The Court, reversing the decision of the lower court, categorised the actions of the employee as a ‘very serious offence’ within the terms of the Collective Agreement that manages relations between employers and workers in the Canned Vegetable sector of the agricultural industry.
The Court also mentioned that the actions of the employer were consistent with Law 28/2005 which outlaws smoking in public and private workplaces.

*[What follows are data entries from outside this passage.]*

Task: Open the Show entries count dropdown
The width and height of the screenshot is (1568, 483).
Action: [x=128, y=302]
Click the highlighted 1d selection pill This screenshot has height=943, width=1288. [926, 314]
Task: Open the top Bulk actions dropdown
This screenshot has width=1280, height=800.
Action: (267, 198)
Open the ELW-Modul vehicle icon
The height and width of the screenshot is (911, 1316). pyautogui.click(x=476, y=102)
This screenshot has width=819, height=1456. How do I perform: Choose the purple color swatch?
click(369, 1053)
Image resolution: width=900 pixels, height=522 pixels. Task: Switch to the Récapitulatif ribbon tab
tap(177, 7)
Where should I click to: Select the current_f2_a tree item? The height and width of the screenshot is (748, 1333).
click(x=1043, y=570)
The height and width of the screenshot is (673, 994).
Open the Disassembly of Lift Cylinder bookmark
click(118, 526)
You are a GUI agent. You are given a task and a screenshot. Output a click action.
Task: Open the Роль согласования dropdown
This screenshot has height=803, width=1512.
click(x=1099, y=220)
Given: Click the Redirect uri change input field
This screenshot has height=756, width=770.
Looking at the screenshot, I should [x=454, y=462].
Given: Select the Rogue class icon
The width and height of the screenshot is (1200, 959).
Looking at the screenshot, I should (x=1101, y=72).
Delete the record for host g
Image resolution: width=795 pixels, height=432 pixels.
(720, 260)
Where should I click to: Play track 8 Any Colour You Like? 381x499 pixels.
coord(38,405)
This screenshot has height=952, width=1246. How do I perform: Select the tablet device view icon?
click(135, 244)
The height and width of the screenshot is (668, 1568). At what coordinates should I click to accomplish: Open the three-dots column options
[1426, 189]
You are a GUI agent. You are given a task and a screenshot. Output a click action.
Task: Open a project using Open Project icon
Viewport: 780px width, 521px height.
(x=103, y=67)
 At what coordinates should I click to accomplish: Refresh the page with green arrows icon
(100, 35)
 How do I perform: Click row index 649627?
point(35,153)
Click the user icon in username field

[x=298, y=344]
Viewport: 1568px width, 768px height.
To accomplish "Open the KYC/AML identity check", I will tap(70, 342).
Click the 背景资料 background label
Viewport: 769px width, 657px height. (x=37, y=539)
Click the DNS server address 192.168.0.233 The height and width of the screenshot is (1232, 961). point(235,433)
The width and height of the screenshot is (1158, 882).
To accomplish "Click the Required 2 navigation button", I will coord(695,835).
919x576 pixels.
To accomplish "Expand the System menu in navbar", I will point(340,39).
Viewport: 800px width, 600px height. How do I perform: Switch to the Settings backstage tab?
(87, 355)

Accordingly, the employer could not be tolerant of such actions as were carried out by the employee in violation of the legal obligation introduced by the legislation.
The Supreme Court pointed to the fact that the company operated in the food sector which accentuated the need for hygienic practices and it considered it to have been proven that there were many signs hung on walls throughout the factory emphasising to the staff that smoking was prohibited and failure to comply with this rule could eventually lead to dismissal.
Specifically, the Court heard, in the male changing rooms, where the transgression had occurred, a sign was plainly visible that stated ‘Smoking Prohibited – Royal Decree 192/1988’.
The decision should be considered within the context that it can be extremely difficult to sack an employee in Spain, and turning-up to work drunk or under the influence of drugs – actions that would be expected to incur instant dismissal in the UK – may not be considered sufficient breaches under Spanish employment laws to merit dismissal.
The employee had in fact previously been sanctioned for a serious breach in 2009 which caused an accident at the workplace as well as for misconduct.